Hedef
Satırların "Task: Click the brightness slider arrow" ifadesini içeren satırla açılıp son satırla kapanan kısmını, "Sıra No" ve "Metin" sütunlarından oluşan bir Markdown tablosu olarak biçimlendirin. Boş satırları atlayın ve resimleri yanıta eklemeyin.

---+---

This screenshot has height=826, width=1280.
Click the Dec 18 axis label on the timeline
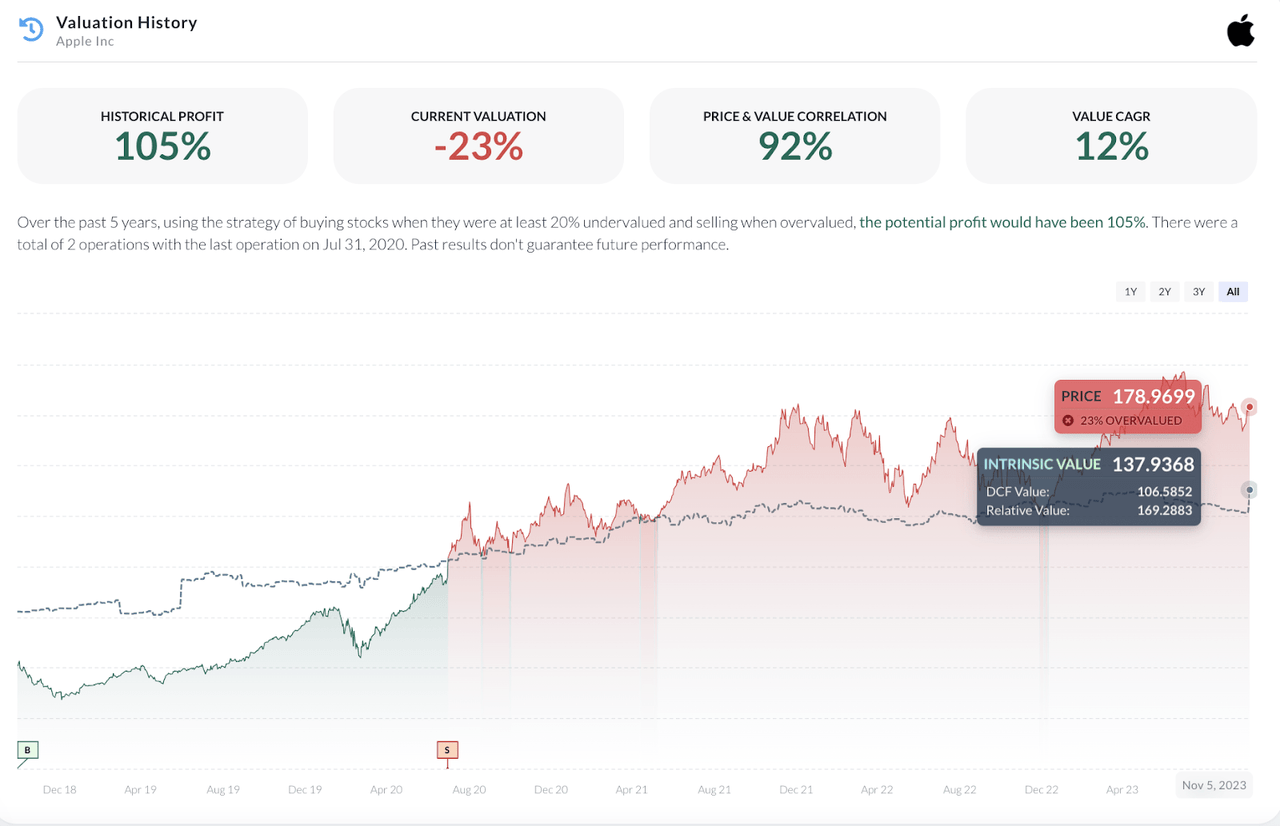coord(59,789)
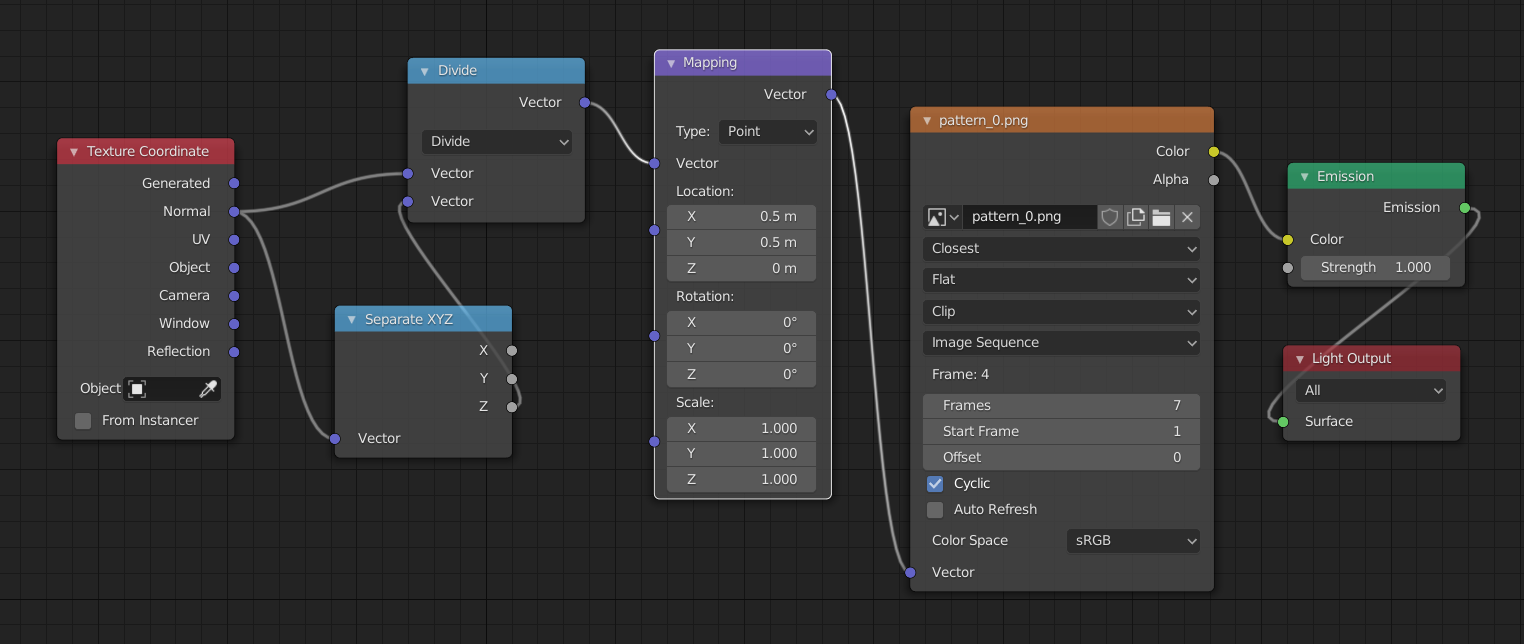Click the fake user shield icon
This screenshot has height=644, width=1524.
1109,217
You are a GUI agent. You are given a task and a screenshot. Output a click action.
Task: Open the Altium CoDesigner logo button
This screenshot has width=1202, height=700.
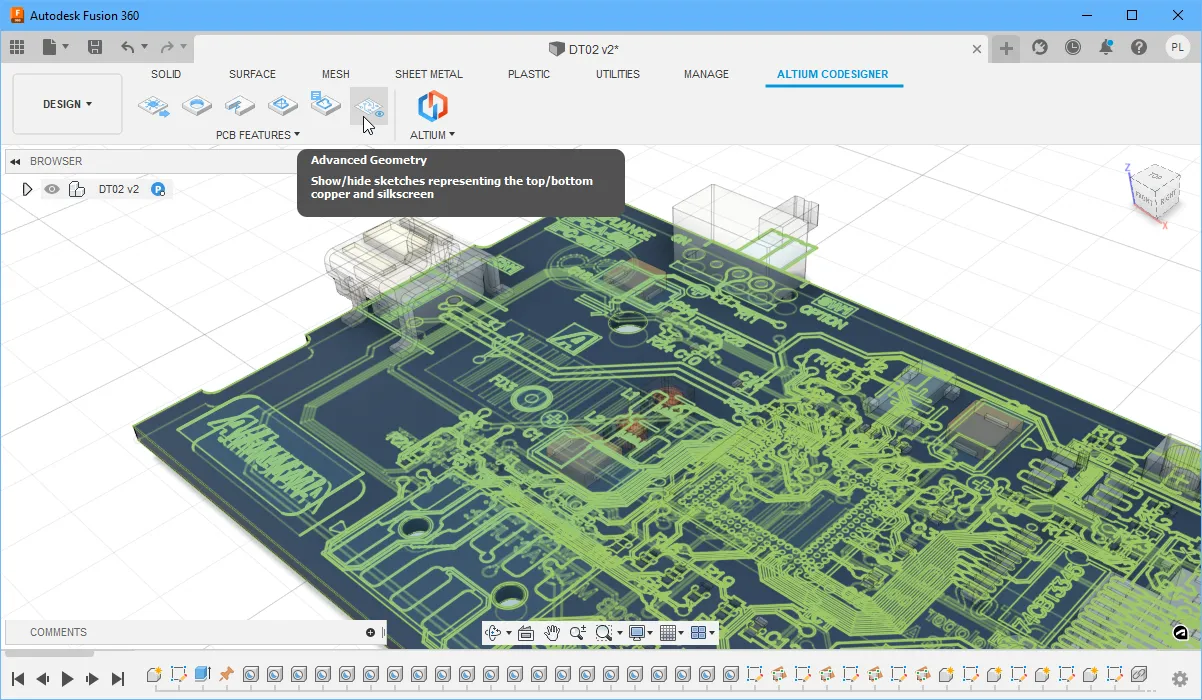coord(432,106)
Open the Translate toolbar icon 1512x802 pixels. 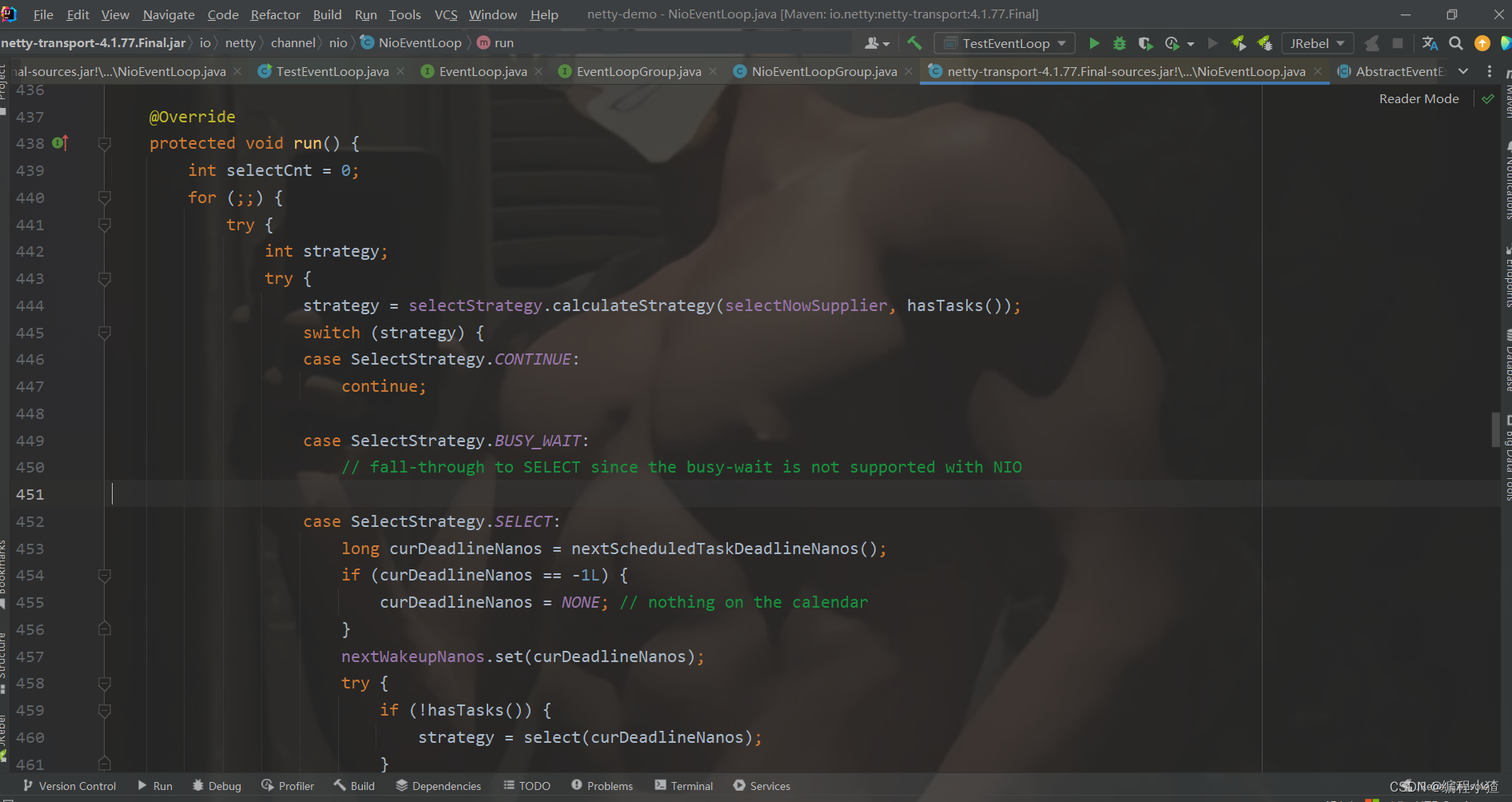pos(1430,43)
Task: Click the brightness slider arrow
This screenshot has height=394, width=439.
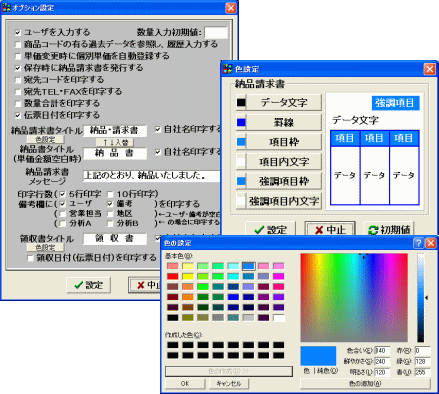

---+---

Çözüm
| Sıra No | Metin |
|---|---|
| 1 | Task: Click the brightness slider arrow |
| 2 | This screenshot has height=394, width=439. |